Activation function, as the name suggests, decides whether a neuron should be activated or not based on the addition of a bias with the weighted sum of inputs. Hence, it is a very significant component of Deep Learning, as they in a way determine the output of models. The activation function has to be efficient so the model can scale along the increase in the number of neurons.

顧名思義，激活函數根據輸入的加權和加上偏倚來決定是否激活神經元。因此，它是深度學習的重要組成部分，因為它們以某種方式確定了模型的輸出。激活功能必須高效，因此模型可以隨著神經元數量的增加而縮放。

To be precise, the activation function decides how much information of the input relevant for the next stage.

確切地說，激活功能決定了與下一階段相關的輸入信息量。

For example, suppose x1 and x2 are two inputs with w1 and w2 their respective weights to the neuron. The output Y = activation_function(y).

例如，假設x1和x2是兩個輸入，其中w1和w2分別占神經元的權重。輸出Y = activation_function(y)。

Here, y = x1.w1 + x2.w2 + b i.e. weighted sum of inputs and bias.

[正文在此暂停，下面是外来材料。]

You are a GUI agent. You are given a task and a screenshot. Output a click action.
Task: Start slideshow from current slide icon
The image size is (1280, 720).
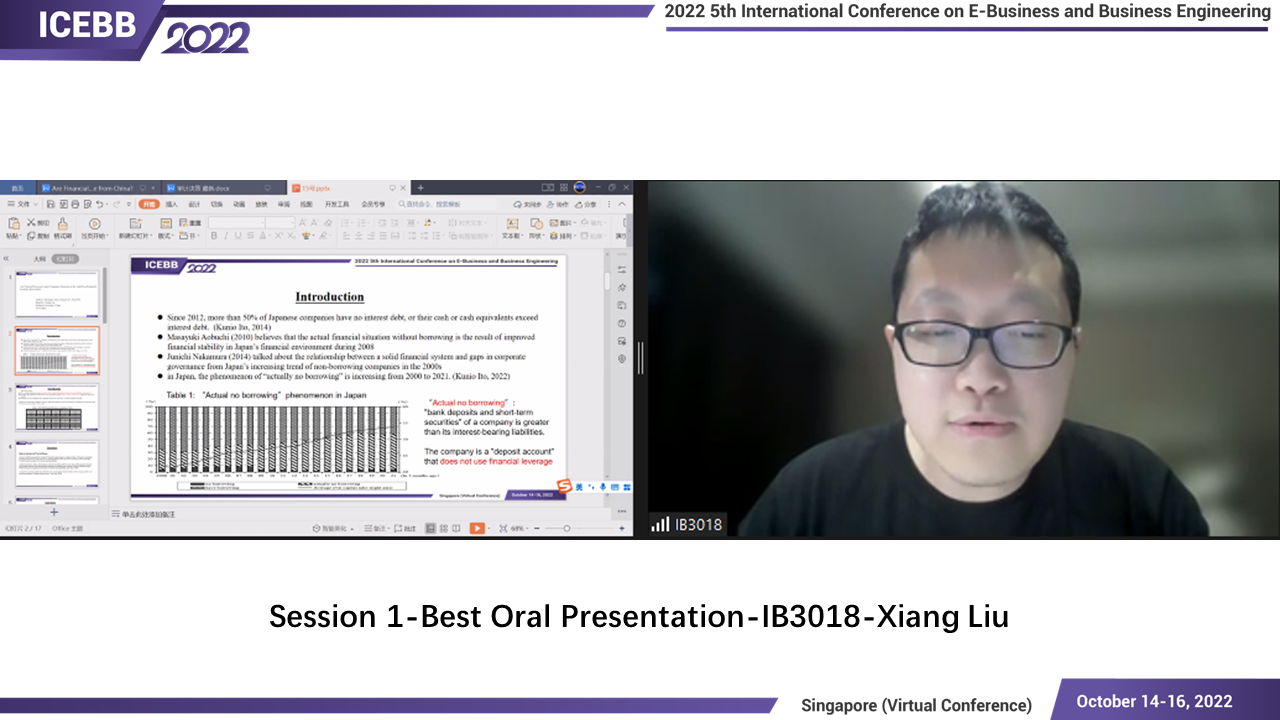click(94, 224)
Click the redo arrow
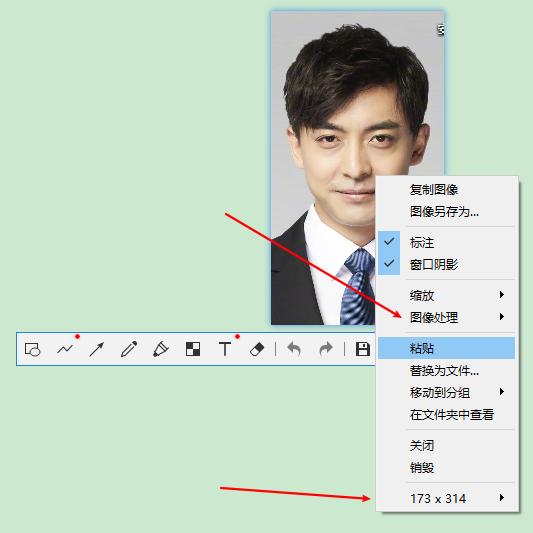The height and width of the screenshot is (533, 533). pos(326,349)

y = x1.w1 + x2.w2 + b，即輸入和偏置的加權和。

Activation functions are mainly of 3 types. We will analyze the curves, pros and cons of each here. The input we work on will be an arithmetic progression in [-10, 10] with a constant difference of 0.1

激活功能主要有3種。我們將在這里分析每個曲線的優缺點。我們正在處理的輸入將是[-10，10]的算術級數，常數差為0.1

x = tf.Variable(tf.range(-10, 10, 0.1), dtype=tf.float32)

二元步 (Binary step)

A binary step function is a threshold-based activation function. If the input value is above or below a certain threshold, the neuron is activated and sends exactly the same signal to the next layer.

二進制步進函數是基于閾值的激活函數。如果輸入值高于或低于某個閾值，則神經元被激活并將完全相同的信號發送到下一層。

#Binary Step Activation
def binary_step(x):
return np.array([1 if each > 0 else 0 for each in list(x.numpy())])
do_plot(x.numpy(), binary_step(x), 'Binary Step')

The binary step is not used mostly because of two reasons. Firstly it allows only 2 outputs that don’t work for multi-class problems. Also, it doesn’t have a derivative.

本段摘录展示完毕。